Problem details: Find the line with "You are a computer-use agent. Viewport: 804px" and the line with "Instruction: Click the" in the entries below; output exactly those two lines, every line between them, and no others.

Exercise inputs:
• • • •
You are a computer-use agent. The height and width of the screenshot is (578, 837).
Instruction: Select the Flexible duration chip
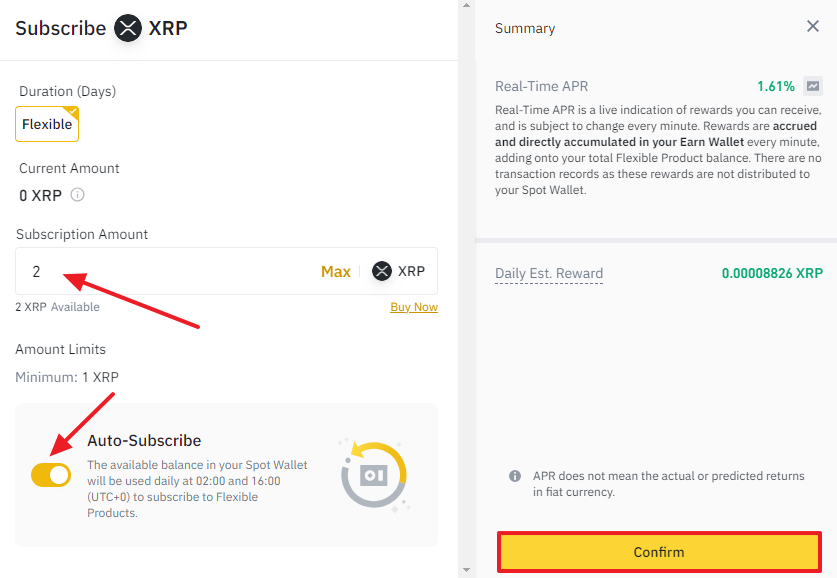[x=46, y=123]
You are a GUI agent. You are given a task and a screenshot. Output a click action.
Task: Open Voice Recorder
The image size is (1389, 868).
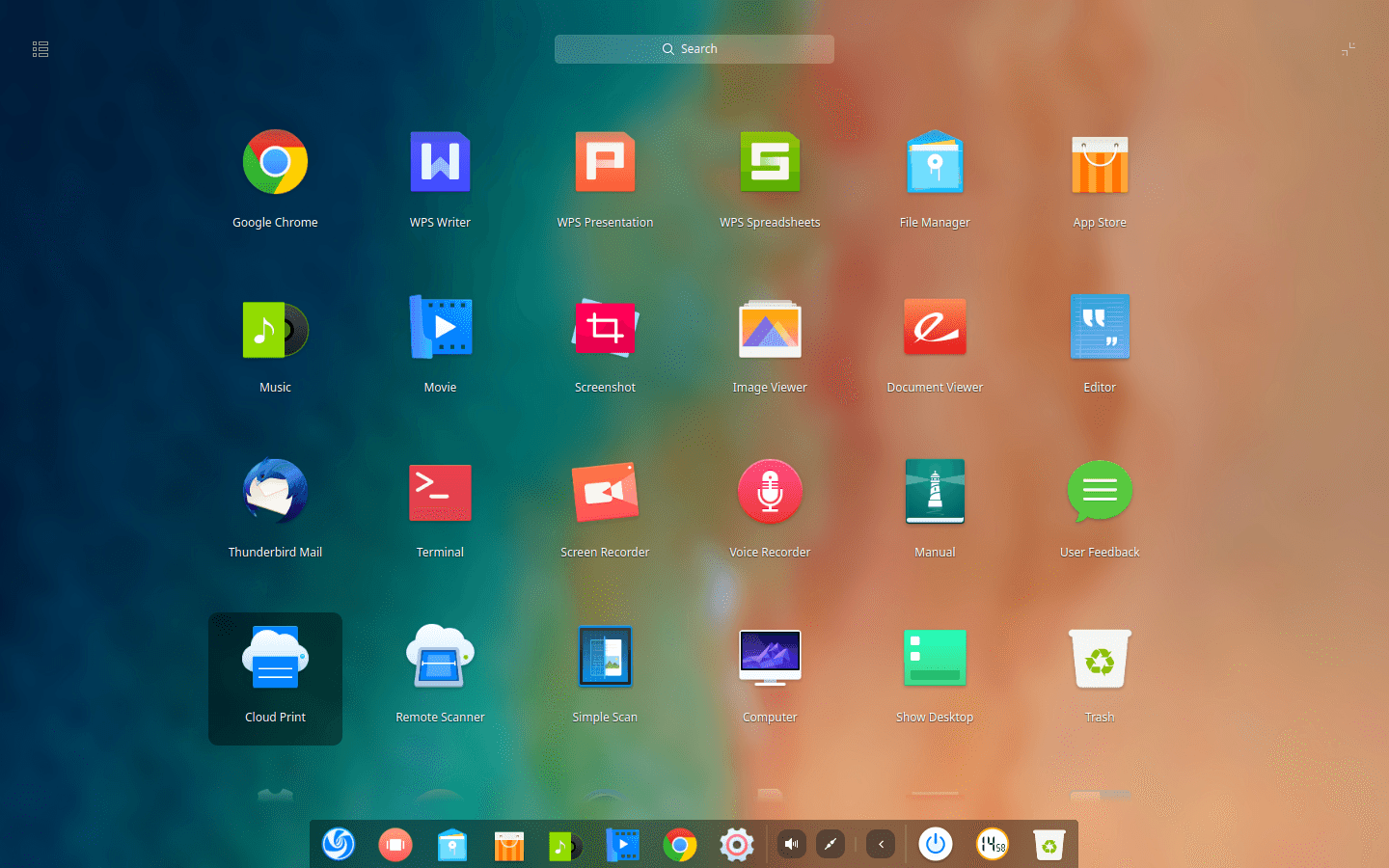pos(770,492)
• • • •
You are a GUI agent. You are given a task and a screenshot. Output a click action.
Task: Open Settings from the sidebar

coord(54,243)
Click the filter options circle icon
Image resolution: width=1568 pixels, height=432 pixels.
• • • •
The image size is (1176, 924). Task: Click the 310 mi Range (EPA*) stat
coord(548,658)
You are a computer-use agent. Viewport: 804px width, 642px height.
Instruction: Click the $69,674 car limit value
• • • •
Response:
You are a computer-use agent. Viewport: 804px width, 642px height.
Instruction: Click the $69,674 car limit value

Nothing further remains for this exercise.